Spurred on my Amelia, The Shrub Queen, and her south Florida garden, I went out and bought a (very expensive!) miniature pineapple plant. SO exotic in my Canadian garden!! I kinda love it!




Less exotic (for me) but really, just as fabulous, are all the Alliums not in bloom. This is Allium karataviense. It has a very short stem but the flower ball can be quite large – this one is about the size of a softball! They also, like many alliums, can self seed very readily if happily situated. There’s several spots in my garden with dozens now blooming where once there was one. Probably time to start dead-heading instead of letting the seeds develop…

You’d think this is another Allium photo, what with all the A. ‘Purple Sensation’ in the front there, but really it’s just an example of how harsh this past winter was. Behind all the Allium stems, and more in focus, are leaves from a gorgeous yellow-flowering tree peony.

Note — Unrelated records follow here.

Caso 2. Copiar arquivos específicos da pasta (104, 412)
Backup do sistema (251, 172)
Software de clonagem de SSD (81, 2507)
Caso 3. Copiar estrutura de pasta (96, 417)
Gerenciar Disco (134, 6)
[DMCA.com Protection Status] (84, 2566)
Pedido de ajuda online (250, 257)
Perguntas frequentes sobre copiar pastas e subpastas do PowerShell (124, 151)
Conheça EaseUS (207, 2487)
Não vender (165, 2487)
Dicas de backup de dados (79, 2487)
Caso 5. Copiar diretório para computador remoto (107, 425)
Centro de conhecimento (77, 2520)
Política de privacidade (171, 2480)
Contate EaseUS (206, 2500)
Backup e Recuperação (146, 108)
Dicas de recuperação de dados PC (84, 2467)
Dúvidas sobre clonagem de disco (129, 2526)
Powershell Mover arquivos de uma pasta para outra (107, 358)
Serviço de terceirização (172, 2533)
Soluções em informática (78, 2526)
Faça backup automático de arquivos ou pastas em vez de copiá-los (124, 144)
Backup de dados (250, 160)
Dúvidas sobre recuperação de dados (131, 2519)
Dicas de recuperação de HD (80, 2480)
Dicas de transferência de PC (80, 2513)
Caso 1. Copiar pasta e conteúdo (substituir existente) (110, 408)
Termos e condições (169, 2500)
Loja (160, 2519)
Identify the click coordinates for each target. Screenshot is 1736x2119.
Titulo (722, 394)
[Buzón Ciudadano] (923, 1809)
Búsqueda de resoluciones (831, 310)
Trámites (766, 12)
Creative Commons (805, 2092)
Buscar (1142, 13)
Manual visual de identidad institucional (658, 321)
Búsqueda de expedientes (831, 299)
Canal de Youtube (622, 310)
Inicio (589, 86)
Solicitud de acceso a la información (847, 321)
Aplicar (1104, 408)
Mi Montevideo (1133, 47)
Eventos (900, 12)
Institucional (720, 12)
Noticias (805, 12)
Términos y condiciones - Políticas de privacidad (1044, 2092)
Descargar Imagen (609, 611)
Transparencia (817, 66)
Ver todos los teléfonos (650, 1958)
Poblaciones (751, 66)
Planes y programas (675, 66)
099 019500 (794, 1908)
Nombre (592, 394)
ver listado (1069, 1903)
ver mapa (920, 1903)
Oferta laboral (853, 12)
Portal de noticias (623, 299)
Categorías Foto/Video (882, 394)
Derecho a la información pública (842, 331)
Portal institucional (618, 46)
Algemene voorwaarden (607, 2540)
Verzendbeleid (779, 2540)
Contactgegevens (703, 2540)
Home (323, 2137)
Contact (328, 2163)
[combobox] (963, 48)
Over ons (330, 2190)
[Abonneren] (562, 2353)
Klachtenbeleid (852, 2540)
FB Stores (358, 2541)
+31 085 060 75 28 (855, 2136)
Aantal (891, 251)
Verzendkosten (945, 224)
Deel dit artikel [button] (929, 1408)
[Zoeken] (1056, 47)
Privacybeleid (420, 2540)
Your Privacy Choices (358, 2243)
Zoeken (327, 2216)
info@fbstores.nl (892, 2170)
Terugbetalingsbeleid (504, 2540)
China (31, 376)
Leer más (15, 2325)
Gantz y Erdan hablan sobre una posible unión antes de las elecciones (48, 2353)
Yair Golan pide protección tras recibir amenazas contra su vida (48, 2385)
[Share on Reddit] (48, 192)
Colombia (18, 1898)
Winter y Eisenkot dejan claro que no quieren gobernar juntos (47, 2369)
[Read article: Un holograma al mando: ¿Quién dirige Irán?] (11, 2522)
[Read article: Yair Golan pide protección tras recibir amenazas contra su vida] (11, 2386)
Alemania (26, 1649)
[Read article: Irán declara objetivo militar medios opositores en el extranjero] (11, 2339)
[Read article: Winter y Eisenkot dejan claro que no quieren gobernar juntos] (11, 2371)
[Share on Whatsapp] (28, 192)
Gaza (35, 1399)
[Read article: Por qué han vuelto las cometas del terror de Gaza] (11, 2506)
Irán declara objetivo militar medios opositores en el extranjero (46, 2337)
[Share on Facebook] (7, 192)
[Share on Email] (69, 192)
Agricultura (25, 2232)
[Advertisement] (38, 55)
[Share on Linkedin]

It’s bloomed every year since I planted it, until this year, when at least half the branches/stalks/trunks died back, including all the dormant flower buds. There’s lots of new growth so I have hope for next year, and the root stock has sent up numerous herbaceous peony shoots with buds that will soon open (these will be cut back to the trunk after blooming), but I can’t help but picture how it would look – purple alliums in front of giant pale yellow peonies…

Finally, it’s once again lupin time! I seem to have fewer lupins starting to flower than most years (time to collect seed again!) but the plants I started from seeds collected from a pure pink one are flowering – and mostly in pink. There’s also various shades of purple and red and some bi-coloured ones and this deep purple one, almost shrub-sized…


Here’s a wider shot of the shrubby lupin, in situ. Have a great weekend everyone!


Poppies, Alliums, Lupins, Lilacs…so beautiful! For the Peterborough people, you could put up a ‘Welcome to our Yarden’ sign…they’d need to look that up…it explains your lovely property.
I especially enjoyed that last photo, showing a longer view of your property. The sightline to the lawn through the flowers in lovely. The sight of those purple aliums against the yellow ‘whatever’ suggests how pretty the purple against yellow peonies would be!